The "plates," as the electrodes in a secondary battery are termed, are generally large metal plates. Experiment has shown that lead is the best for this purpose. It has also been found that it can be improved by making it porous, since the inner surfaces of the pores are so much added surface through which current can pass into the electrolyte. There are various ways of producing this porosity, which need not trouble us here, however. It will suffice for our purpose to understand that an ordinary secondary cell consists of two lead plates, with the largest possible surface, immersed in a liquid, generally a dilute solution of sulphuric acid in water.

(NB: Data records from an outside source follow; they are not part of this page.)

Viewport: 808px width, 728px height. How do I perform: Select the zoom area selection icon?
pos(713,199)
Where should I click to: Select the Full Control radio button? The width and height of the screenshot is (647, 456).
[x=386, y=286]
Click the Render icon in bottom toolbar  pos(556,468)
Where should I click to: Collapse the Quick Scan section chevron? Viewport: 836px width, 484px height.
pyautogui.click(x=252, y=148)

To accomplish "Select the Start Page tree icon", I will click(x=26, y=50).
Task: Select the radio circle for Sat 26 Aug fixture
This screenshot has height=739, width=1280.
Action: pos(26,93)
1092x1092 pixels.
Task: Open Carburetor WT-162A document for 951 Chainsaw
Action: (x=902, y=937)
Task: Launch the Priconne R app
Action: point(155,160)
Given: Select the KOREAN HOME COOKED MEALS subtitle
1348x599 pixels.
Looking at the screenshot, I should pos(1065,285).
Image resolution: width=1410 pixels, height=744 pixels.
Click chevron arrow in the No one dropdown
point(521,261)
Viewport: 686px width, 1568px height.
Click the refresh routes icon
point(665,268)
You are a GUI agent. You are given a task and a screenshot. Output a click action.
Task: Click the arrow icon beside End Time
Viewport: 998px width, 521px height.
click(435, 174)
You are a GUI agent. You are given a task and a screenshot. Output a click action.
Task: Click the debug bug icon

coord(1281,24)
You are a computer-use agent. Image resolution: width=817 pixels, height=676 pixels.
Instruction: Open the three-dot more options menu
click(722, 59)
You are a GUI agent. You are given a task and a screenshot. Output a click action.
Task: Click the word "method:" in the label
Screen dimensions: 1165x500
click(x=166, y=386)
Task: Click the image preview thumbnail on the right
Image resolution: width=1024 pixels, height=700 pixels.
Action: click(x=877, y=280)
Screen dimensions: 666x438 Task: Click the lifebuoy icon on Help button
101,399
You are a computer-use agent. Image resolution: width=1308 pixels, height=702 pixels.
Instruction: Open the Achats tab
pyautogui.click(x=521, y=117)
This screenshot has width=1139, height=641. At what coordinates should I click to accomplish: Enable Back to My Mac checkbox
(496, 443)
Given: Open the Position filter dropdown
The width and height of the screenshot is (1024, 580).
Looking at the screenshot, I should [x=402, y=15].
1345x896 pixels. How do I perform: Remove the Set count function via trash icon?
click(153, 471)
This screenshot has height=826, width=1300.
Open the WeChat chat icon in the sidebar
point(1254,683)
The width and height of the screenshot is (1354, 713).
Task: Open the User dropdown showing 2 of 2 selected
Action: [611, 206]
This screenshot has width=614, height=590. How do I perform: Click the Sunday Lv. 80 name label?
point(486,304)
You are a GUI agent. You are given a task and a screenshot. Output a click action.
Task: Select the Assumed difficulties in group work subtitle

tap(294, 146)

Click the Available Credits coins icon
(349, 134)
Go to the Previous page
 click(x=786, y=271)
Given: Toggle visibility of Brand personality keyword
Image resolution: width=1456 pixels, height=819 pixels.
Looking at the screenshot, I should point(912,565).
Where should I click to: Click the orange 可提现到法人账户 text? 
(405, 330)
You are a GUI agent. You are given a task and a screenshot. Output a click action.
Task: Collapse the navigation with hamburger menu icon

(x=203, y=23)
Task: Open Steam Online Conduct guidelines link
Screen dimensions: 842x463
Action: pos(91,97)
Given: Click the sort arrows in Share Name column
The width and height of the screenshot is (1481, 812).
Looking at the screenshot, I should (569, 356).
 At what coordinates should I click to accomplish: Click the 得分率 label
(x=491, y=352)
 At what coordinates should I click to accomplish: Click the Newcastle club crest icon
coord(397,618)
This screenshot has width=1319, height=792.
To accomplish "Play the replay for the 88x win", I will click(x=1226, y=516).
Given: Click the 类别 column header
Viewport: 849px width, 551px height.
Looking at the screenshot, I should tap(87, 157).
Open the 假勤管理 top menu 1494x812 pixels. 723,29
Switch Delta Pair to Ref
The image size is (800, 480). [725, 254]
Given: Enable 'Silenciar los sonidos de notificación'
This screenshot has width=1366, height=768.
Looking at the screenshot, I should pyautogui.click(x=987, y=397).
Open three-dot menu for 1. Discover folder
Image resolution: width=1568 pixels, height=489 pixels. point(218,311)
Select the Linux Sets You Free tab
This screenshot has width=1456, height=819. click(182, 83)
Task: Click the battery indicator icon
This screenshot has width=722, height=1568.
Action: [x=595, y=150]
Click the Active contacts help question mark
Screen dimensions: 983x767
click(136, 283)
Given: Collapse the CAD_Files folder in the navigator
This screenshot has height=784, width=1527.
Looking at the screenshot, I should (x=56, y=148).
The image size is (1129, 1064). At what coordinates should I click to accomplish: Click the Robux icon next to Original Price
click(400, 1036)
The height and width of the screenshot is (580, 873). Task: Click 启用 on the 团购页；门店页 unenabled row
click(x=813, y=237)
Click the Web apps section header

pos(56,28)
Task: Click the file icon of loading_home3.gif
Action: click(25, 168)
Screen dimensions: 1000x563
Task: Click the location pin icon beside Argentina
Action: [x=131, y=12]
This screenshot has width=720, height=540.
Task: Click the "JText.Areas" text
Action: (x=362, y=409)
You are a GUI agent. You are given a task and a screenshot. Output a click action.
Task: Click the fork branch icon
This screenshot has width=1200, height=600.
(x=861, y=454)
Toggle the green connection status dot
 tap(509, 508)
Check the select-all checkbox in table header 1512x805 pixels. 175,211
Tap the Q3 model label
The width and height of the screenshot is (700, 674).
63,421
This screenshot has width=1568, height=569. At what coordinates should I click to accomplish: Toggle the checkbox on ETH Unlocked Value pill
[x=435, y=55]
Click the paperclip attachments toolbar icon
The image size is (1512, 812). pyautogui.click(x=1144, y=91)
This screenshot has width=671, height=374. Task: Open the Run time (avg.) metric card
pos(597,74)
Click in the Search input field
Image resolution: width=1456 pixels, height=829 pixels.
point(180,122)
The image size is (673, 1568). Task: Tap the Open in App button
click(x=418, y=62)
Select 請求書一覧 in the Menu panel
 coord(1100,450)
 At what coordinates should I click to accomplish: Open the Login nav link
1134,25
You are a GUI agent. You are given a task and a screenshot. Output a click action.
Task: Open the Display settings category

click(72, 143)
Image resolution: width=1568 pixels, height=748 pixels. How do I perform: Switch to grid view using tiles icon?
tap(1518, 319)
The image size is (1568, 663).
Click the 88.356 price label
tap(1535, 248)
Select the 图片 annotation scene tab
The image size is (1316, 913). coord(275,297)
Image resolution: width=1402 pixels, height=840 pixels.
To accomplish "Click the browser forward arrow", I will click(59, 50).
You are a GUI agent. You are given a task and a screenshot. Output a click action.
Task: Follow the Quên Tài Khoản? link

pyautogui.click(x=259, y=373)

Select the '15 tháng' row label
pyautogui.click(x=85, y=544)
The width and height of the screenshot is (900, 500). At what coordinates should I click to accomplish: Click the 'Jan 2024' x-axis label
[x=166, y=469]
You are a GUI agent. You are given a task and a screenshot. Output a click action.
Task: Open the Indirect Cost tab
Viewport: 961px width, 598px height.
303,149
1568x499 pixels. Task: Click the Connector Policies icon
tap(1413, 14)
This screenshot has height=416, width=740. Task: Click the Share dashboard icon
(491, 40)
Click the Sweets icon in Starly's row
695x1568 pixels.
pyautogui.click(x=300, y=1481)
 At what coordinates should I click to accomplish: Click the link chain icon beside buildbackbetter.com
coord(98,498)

To charge the battery, current is sent to one plate, through the liquid to the other plate, and so away. A thin film of hydrogen is thus formed upon the outgoing plate, while oxygen is formed at the incoming one. Since the hydrogen is spread over such a large area, it does not accumulate sufficiently for much of it to rise to the surface. Most of it remains adhering to the plate. The oxygen combines with the lead of its plate and so is safely stored up there in the form of oxide of lead. This storage of hydrogen upon the one plate and oxygen on the other cannot go on indefinitely, and so as soon as the limit is reached the cell is fully charged. Passage of further current is then simply waste.
The dynamo or primary batteries which are used for charging having been disconnected, the two plates can be connected together through lamps, motors, or in any other desired way, and the current will then flow out again, the opposite way to that in which it entered, just as a stone thrown up in the air returns the opposite way. The current which comes out is, in fact, a sort of reflex action arising from that which went in, the mechanism by which it is produced being the reabsorption of the oxygen and hydrogen into the electrolyte.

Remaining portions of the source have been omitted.